Exercises like weight training, if done correctly, will not cause varicose veins. Shaving your legs also has no influence. Stair climbing does not matter, however, the impact of the feet on the steps favors the venous return. In patients with a strong genetic predisposition, the ideal is to seek other contraceptive methods than birth control pills.


If there are varices already, the tips outlined above are essential, but alone may not be enough.

If there are already signs of varicose veins, or telangiectasia, the use of compression stockings helps. The socks should be worn throughout the day, especially at times of long standing. The socks should be not too tight. The ideal is to seek guidance from an angiologist or vascular surgeon in choosing the most appropriate socks.

Lying with the legs raised above the heart level for 30 minutes, three or four times per day, is also important.

Some medications, when used together with the above measures, help to control varicose veins. The most commonly used are pentoxifylline (Trental) and Daflon. Diuretics should be avoided. When used, they must be taken for a short time, as they may worsen edema.

Often, however, surgical treatment of varicose veins is necessary. The main types are:
  • Sclerotherapy: it is a procedure used for varicose veins of small size, when the doctor injects substances that cause sclerosis (destruction and scarring) of the selected vein. As this vein stops receiving blood, it becomes useless, and over time the body eliminates it. It is a technique that requires repetition, but dispenses anesthetic and can be performed in the office. However, to be effective it must be done by trained physicians.
  • Laser surgery: it is also used for small varicose veins and telangiectasia. It is the destruction of small vessels by applying laser. It is a procedure that does not require needles or incisions. Laser surgery is not as good as sclerotherapy as not all skin types can receive the laser pulses. Works best for telangiectasia.
  • Catheter ablation: It is for varicose veins with the highest diameter. A small tube (catheter) is inserted into the varix, which can be destroyed by heat (laser intravenous) or by radio frequency.
  • Surgery: it is a surgical removal of varicose vein. Currently this type of surgery is performed with minimal incisions and hospitalization lasts no more than a day.

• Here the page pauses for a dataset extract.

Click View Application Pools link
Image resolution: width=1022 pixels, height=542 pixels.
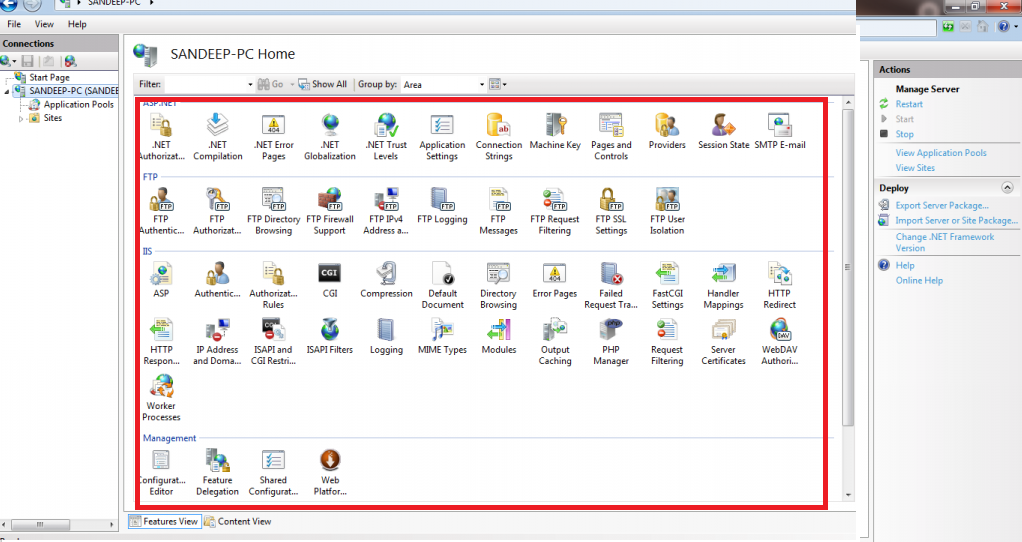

When varicose veins are very small, the procedure can be done to outpatients.

Regardless of the technique, destruction or removal of varicose vein, it brings no further problems to the legs, since the treated vein was not working right thereof. Blood flow is automatically diverted to other collateral veins.

Treated varicose veins do not return. What can happen is the emergence of new varicose veins. It is important to understand that the treatments described above only eliminate existing varicose veins, but do not interfere with the process that causes them.